_Challenge 1_
Count how many lines of the records below contain the string "each", with case counting, and reply with the number only.
_Challenge 2_
Carry on the forum thread about motorhome sites near Drusillas from where it stops.

=== Given passage ===

# Motorhome sites near Drusillas in Alfriston East Sussex



## lotusboy (May 3, 2009)

Hi,

Can anyone recommend a dog and child friendly site close to either Drusillas park in Alfriston or in or around Eastbourne?
Thanks,

Pete.


----------



## Bigmal666 (May 1, 2005)

Hi

Don't know if it is of any help, but we went to Drusillas recently and stayed in a very nice lay by a few yards from the main entrance of Drusillas.


----------



## brillopad (Mar 4, 2008)

there is a camp site in seaford called buckle it is right on the beach. dennis


----------



## Mikemoss (Sep 5, 2005)

=== Listed records ===

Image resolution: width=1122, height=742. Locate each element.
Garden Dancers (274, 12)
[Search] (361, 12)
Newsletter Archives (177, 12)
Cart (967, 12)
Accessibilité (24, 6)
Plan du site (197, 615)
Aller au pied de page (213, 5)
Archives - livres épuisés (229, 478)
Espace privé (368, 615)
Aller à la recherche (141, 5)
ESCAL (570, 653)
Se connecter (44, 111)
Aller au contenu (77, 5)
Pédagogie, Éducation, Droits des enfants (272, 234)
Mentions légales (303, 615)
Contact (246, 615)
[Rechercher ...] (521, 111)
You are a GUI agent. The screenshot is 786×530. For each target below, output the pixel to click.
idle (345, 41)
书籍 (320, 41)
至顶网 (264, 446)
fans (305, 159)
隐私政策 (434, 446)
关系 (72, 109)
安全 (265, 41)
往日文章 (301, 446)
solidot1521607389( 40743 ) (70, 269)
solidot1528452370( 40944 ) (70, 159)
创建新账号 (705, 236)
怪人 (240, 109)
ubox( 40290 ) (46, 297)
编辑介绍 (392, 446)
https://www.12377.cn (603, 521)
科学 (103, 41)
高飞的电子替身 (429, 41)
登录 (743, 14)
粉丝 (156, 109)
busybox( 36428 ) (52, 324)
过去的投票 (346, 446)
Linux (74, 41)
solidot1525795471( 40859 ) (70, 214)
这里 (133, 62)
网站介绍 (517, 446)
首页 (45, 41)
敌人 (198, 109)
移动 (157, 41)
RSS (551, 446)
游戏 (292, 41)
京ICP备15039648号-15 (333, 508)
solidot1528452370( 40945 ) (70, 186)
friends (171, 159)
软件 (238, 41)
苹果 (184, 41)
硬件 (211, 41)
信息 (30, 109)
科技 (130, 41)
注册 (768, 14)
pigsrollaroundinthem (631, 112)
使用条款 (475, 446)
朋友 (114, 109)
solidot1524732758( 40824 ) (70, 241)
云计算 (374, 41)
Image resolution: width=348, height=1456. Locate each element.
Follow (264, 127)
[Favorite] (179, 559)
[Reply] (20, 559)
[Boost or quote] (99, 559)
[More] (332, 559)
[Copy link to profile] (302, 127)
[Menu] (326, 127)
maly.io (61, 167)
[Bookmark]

===

_Answer 1_
3

_Answer 2_
There's a really nice CL at Alfriston - keep going through the village and it's near some tennis courts and a riding stable. Must be in the book, which I don't have by me just now. Great dog walks over the Downs, and bags of space for children to run around.


----------



## JohnsCrossMotorHomes (Jul 21, 2007)

lotusboy said:


> Hi,
> Can anyone recommend a dog and child friendly site close to either Drusillas park in Alfriston or in or around Eastbourne?
> Thanks,
> Pete.


http://www.crazylane.co.uk/

About five miles from us.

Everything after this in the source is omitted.